エキゾーストシステムの設計はエンジンの出力特性を大きく左右する要素だが、同時に環境性能、そして音・振動にも大きく関わってくる。商品としてのクルマを完成品レベルへ導くためには、これらの相反しがちな要素を高いレベルでバランスさせる必要がある。特に音・振動に関しては、エンジン〜排気系のみで完結するものではなく、車体構造との兼ね合いで検討しなければならない。
車体設計者からすれば、エンジン関連の部品は可能な限り占有スペースを少なくしてもらいたい。特にエンジンコンパートメント内部の「特等地」は、さまざまな重要部品が収められる場所であり、ステアリング系や排気系は「空き地」でなんとかやりくりしてくれるに越したことはない。たとえばユニークなタンクレイアウトを採用するクルマでは、理想とはほど遠い取り回しとせざるをえない。

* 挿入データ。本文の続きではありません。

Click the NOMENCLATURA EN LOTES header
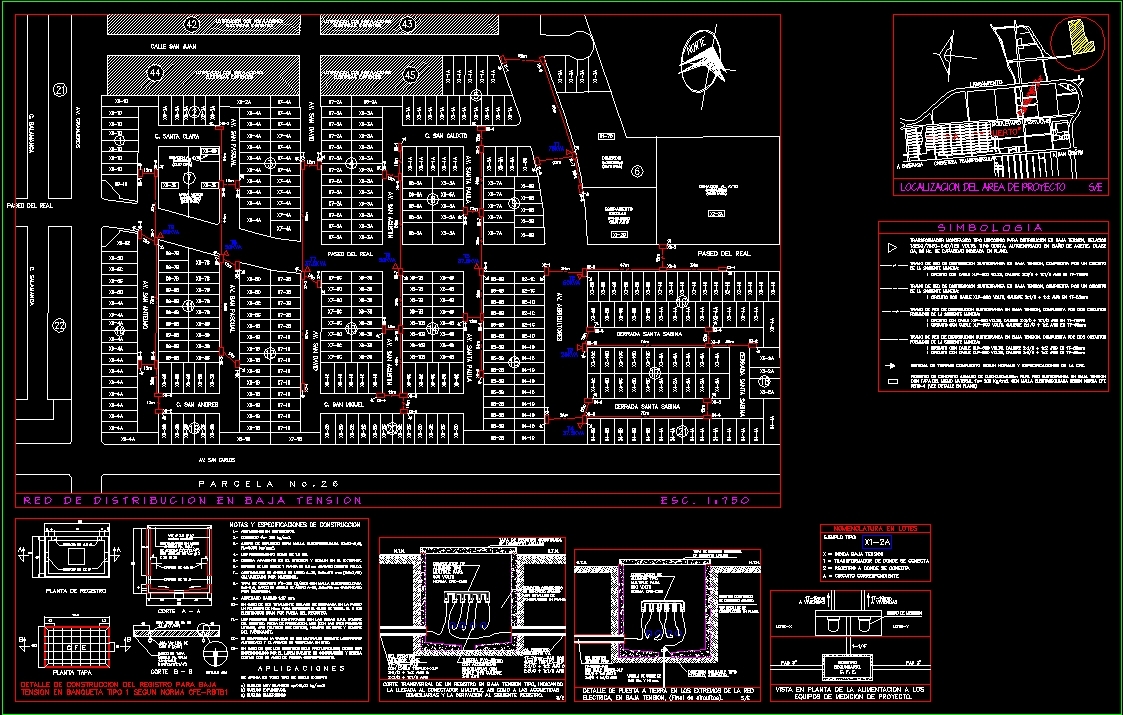1123x715 pixels. pyautogui.click(x=876, y=529)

エンジン設計者から見れば、基本的になるべく太い径のパイプを、なるべくまっすぐに、なるべく長く伸ばせるに越したことはない。もちろん、各気筒独立・直接大気開放の“直管”などという低レベルの話ではない。各シリンダーからの排気による脈動圧力波を積極的に利用しつつ、干渉を抑えて排気効率を高めるためにも、集合部分までの距離はなるべく長く取りたい。しかし、年々シビアになるエミッション要求、特にコールドスタート要件をクリアするためには、触媒を排気ポート直下に配置したい……といった事情は以前に解説した通り(下の記事参照)。
排気抵抗に関しても、低ければいいというものではない。いわゆる実用車としてのカムプロファイルを設定されている車種であれば、いわゆる“抜け”が良いほどバルブオーバーラップ時の掃気効果が高まって燃焼効率が向上する。「“抜け”が良すぎると低速トルクが…」という通説は、だからある程度眉唾だ。逆に、モーターサイクルやそれに近い出力追求型カムプロファイルを持つエンジンでは、“抜け”が良すぎると高回転時の吸気を燃焼室内に留め難くなって出力低下を招くこともある。
エキゾースト・マニフォールドは、これら多岐に渡る要求を高次元でバランスさせることを目的にデザインされる。エキゾーストシステムは全体でひとつの系を構成しており、そのすべてに意味がある。一見しただけでは、いかにも妥協の産物にしか見えない部分があることも多い。しかし、その意図を無視して手を加えると、必ずどこかに悪影響が現れる。部分的に効率が向上したとしても、その影響でトータルの性能が悪化しては無意味もいいところだ。
ここまで読み進めてもらえればいわずもがなの話だが、運用コストまで含めたトータル性能で判断するなら、メーカー純正エキゾーストシステムが「最良の妥協点」かつ「実質上の最適解」である。